Так Кан объяснил план своей герильи [партизанская война (Исп.)"].

– Постой, Кан, – остановила его Мать, – я – не военный человек, ноя не думаю, что хорошо так вести войну.

– Я думаю, – сказал Кан. – В Китае так воевать очень хорошо. Так написано в старой китайской книге. Писал очень умный человек.

И, полузакрыв глаза, он нараспев стал декламировать изречение древней китайской мудрости: «Существует 36 достойных путей встретить врага. Лучший из них – убежать от него». Затем, переменив тон на обычный, Кан добавил:

– Китай не может воевать ружьем и пушками – очень дорого. Лучше пусть японцы тратят деньги. Мы бежим, пусть они уйдут за нами очень далеко. А если мы отнимем у них пушки – то и наши солдаты будут стрелять немного.

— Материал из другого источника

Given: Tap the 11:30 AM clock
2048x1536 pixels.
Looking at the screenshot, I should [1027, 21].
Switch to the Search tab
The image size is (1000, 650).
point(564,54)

– Но они разорят вас. Они все унесут и увезут с собой

– Ну, не все. Земля останется, река останется. Наши фабрики мы унесем с собой, железные дороги и мосты тоже. Они придут – нет ничего. Построят – мы ночью придем и тоже унесем. Нас больше.

– Но они все время много убивают.

Мать спохватилась, что сказала неосторожно.

Лицо Кана затуманилось, он, очевидно, вспомнил о своей погибшей семье. Но он сейчас же просветлел:

– Есть еще один мудрый старик. Он сосчитал, сколько китайцев. Он сказал: «Не надо бояться. Японцам надо сто двадцать лет, чтобы убить всех китайцев. А в Китае еще прибавляется четырнадцать миллионов детей в год. Японцев не хватит для войны».